== THE INPUT ==
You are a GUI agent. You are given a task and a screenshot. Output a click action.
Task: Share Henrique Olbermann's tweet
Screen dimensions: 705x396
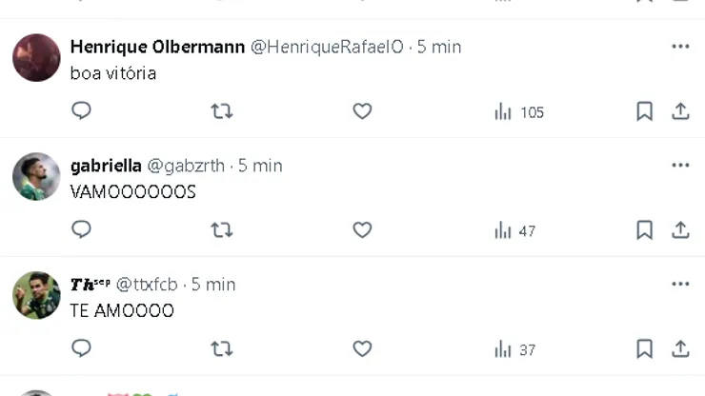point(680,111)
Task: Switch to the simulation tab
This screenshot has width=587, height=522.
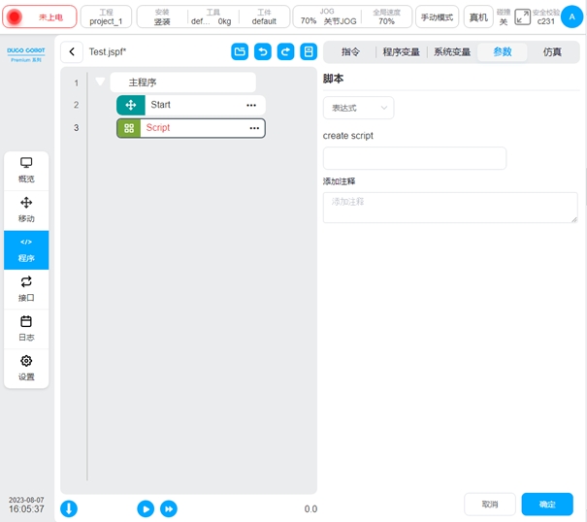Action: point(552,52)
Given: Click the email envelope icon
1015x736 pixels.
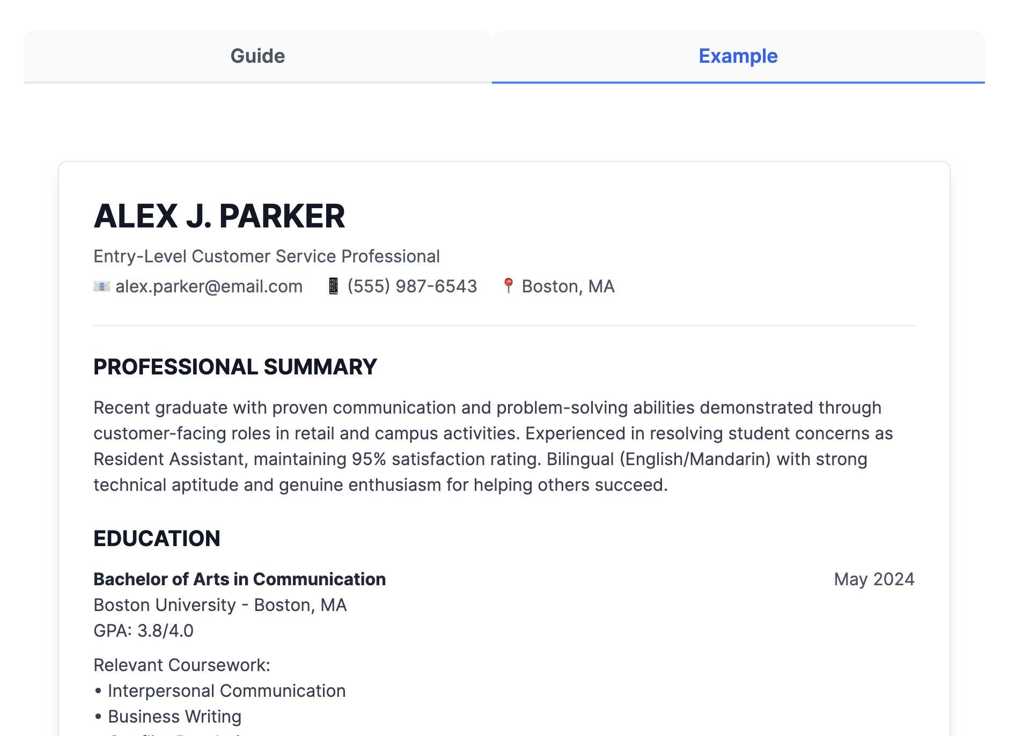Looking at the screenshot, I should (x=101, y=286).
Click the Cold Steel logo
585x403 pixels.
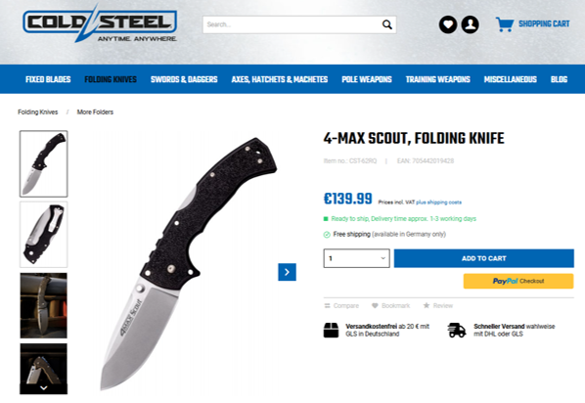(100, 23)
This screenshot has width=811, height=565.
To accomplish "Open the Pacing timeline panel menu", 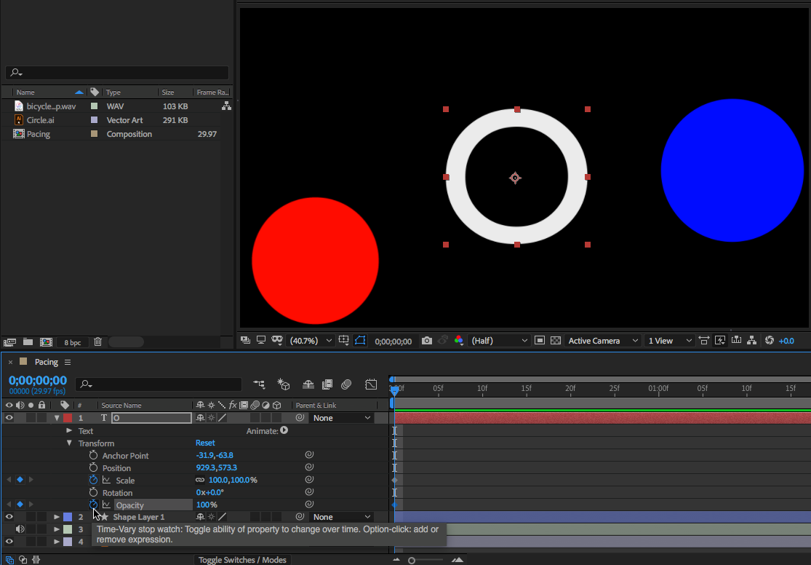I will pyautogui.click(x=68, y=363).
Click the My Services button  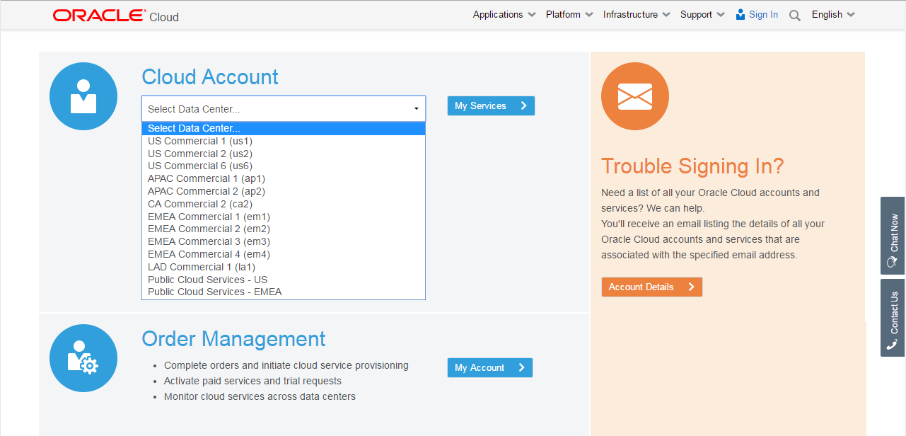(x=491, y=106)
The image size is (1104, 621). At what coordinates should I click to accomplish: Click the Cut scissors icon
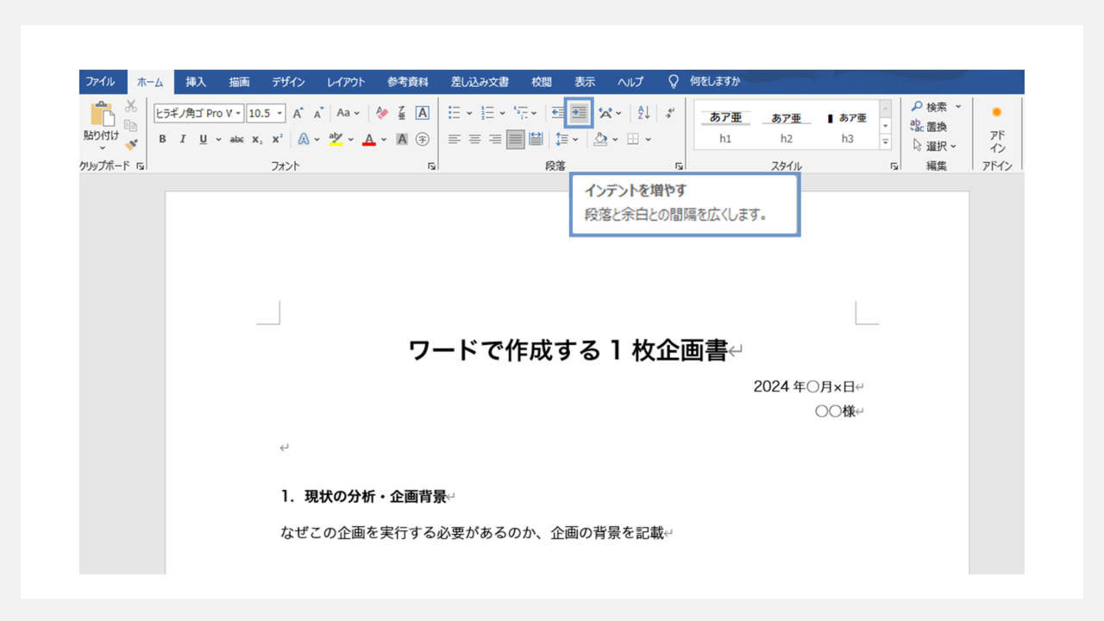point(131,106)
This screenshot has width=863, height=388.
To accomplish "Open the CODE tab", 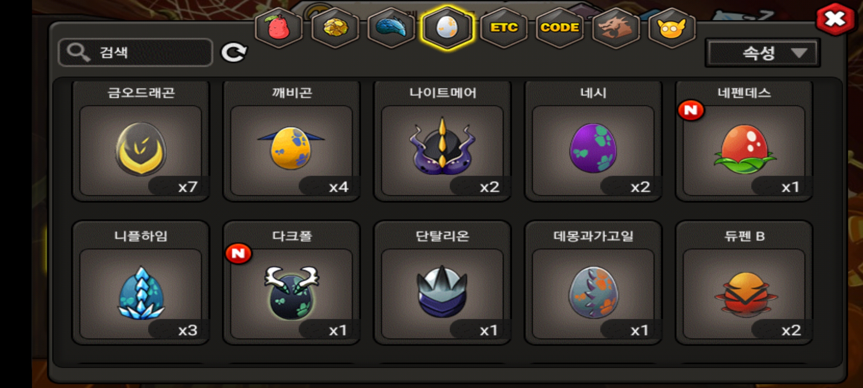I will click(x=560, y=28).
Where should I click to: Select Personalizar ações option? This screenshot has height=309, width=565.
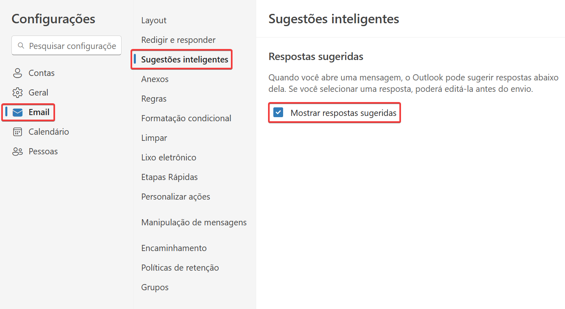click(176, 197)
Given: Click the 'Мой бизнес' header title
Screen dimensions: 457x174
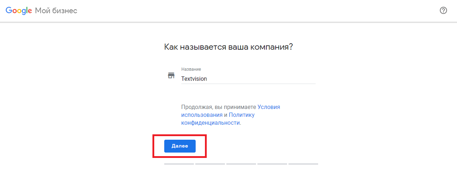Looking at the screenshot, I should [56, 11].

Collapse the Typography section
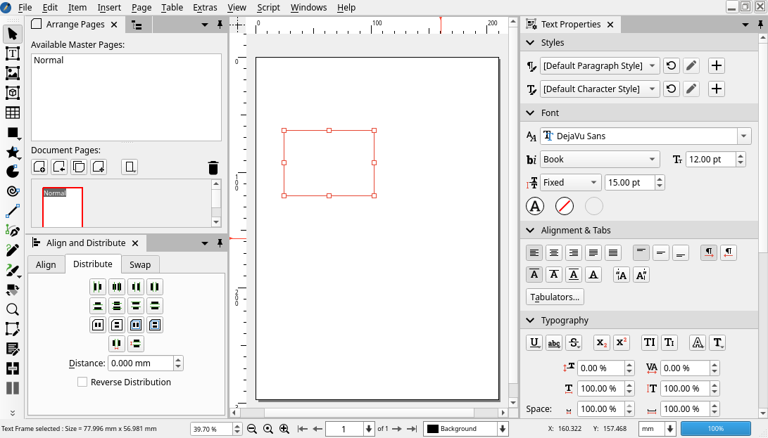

== PROBLEM REQUIREMENTS ==
Each line from the top of the records through the one containing "This screenshot has width=811, height=565." needs to be transcribed exactly, without pictures.

== REPLY ==
You are a GUI agent. You are given a task and a screenshot. Output a click action.
Task: Share Henrique Olbermann's tweet
Screen dimensions: 705x396
point(680,111)
Task: Switch to the simulation tab
This screenshot has width=587, height=522.
Action: point(552,52)
Given: Click the email envelope icon
1015x736 pixels.
Looking at the screenshot, I should (x=101, y=286).
Click the Cold Steel logo
585x403 pixels.
(100, 23)
This screenshot has width=811, height=565.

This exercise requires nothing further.